» **Data for this exercise**
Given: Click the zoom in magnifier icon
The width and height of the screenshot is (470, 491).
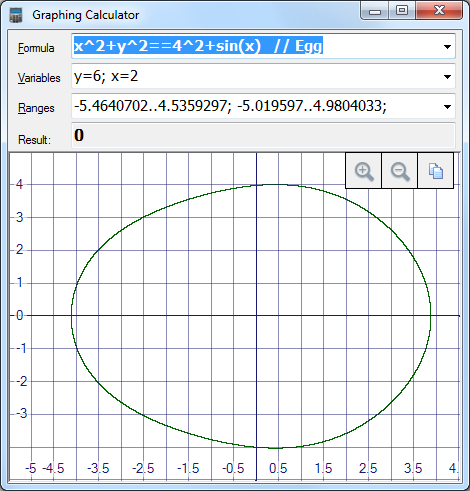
* * *
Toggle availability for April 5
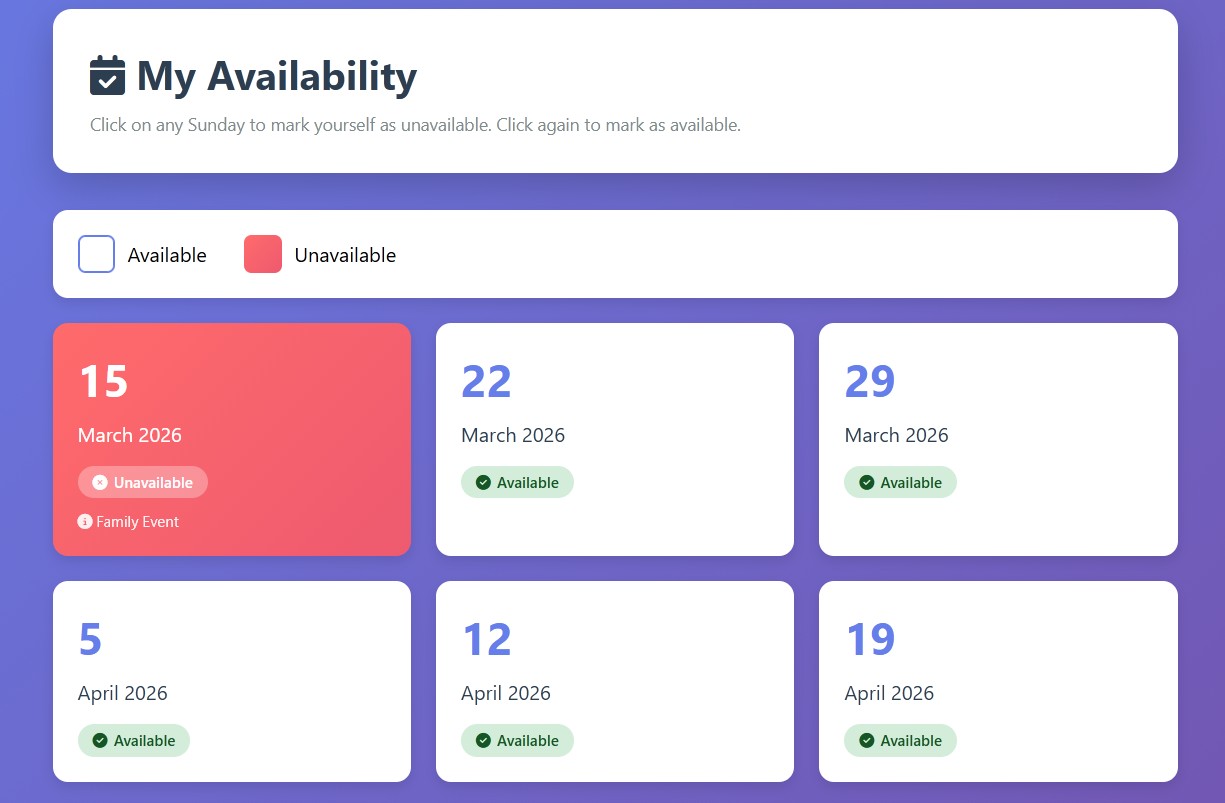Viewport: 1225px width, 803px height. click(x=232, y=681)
--
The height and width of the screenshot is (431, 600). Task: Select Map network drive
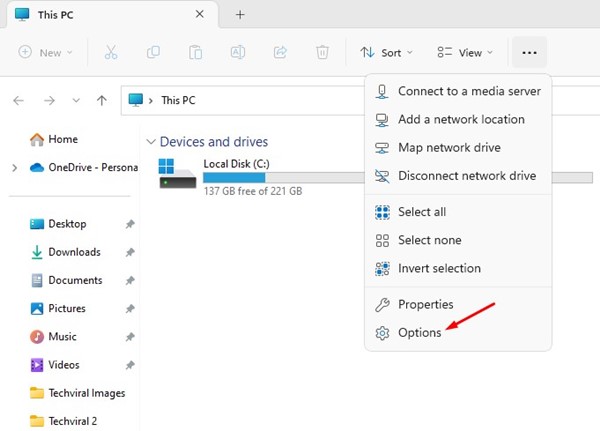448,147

» **Aim of the exercise**
All lines in the listing above from the line containing "Given: Click the zoom in magnifier icon" to the line containing "The width and", inclusive, should be retyped exactly; no other lines should appear.

» **Answer area**
Given: Click the zoom in magnifier icon
The width and height of the screenshot is (470, 491).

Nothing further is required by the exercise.